June 2 - Today's guest blog is by Ed Burleson from our Consular Section. We sent him to Sendai in Miyagi Prefecture a few days after the Great East Japan Earthquake to locate and help American citizens living there.
Rescue Efforts in Tohoku
Here I am (left) in downtown Ishinomaki with Phil Anderson from the Australian Embassy.
After the March 11 earthquake and disasters, I went to Miyagi Prefecture with another officer, two Japanese consular staff and two Embassy drivers. We literally went from one end of the prefecture to the other to locate missing Americans and make sure they were alright.
We often felt like detectives, as we needed to visit multiple locations to track down and find each missing American, since our information was sometimes incomplete. We visited evacuation shelters, hospitals, morgues, city halls, police stations, and anywhere else our leads took us. All told, we found or accounted for 62 individuals during our seven days in Miyagi.
Andy Utschig and I confirm the welfare of two Americans in rural Miyagi prefecture, while also gathering information on other Americans in the area.
During our search, we encountered some amazing people. At a junior high school in Ishinomaki, I met an American woman teaching English on the JET Program who had become a leader at her school during this crisis. Although she had the opportunity herself to evacuate, she stayed in Ishinomaki to help her adopted community.
Residents in Ishinomaki prepare hot meals for any neighbors who are hungry.
At the 22 administrative offices we visited, government officials went out of their way to provide us with names, addresses, and even maps showing where Americans were working or living. We greatly appreciated this assistance, especially given the stress on these civil servants from the overwhelming circumstances that engulfed them.
A flooded neighborhood in Ishinomaki four days after the earthquake and tsunami.
We saw extensive damage in the disaster zone.
In a vacant parking lot next to the still flooded Ishinomaki City Hall building, we met a group of residents who had pooled their perishable food supply and were cooking with scrap wood from damaged buildings. They told us they were just helping their neighbors in time of need, figuring that a hot meal would be welcome. They offered food to us, but we could not accept any of their precious resources.

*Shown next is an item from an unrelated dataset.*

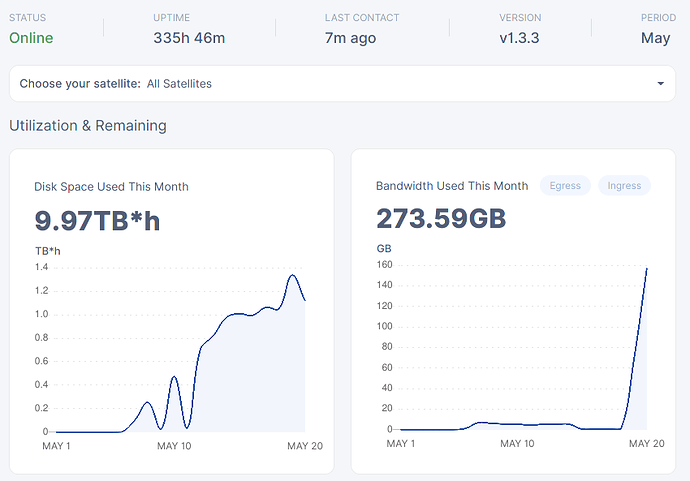690x481 pixels.
Task: Toggle the Ingress bandwidth filter
Action: (624, 186)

Even though more than two months have now passed since the earthquake and tsunami hit, I find that I often think back to the people we met in Miyagi Prefecture.
Here is the Miyagi Consular Assistance Field Team just after arriving back at Embassy Tokyo. From left: Andy Utschig, Hitoshi Sekino, Yoshie Ushimaru, Daisuke Ogi, Ed Burleson, and Yuji Suzuki.
The spirit of resilience, cooperation, and community permeated every location we visited.
I am touched with a feeling of pride and joy at our human connective caring where a few called individuals hold us up and actively say "We Can" if we try hard enough. Thank you so much, and thank you for letting us know what you are doing to help in Japan.
Thank you very much for your heartful visit to damaged areas.
Excellent and very much inspirational report from Ishinomaki. It's great to see Embassy personnel on the ground and making important contributions. I volunteered up there in Tohoku over Golden Week with a group from ICU and was sad to see the true scale of destruction. Nonetheless, the resilience of survivors is quite inspirational in the face of such tough circumstances.
Thanks again for your great blog!
I enjoyed reading your blog, Ed. Helping other Americans overseas in times of stress or disaster is one of the most satisfying things a consular officer gets to do.
Just wondering how many Americans were registered in the ACS data base or STEP in the area where you were working?
Thank you for your comment. I agree that helping others in a time of crisis is very rewarding work. This was certainly the case in March. Per your question, we estimated that there were over 1,000 U.S. citizens in the three heaviest hit prefectures (Miyagi, Iwate, and Fukushima). Of course, enrollment in the STEP program dramatically increased once the disasters struck.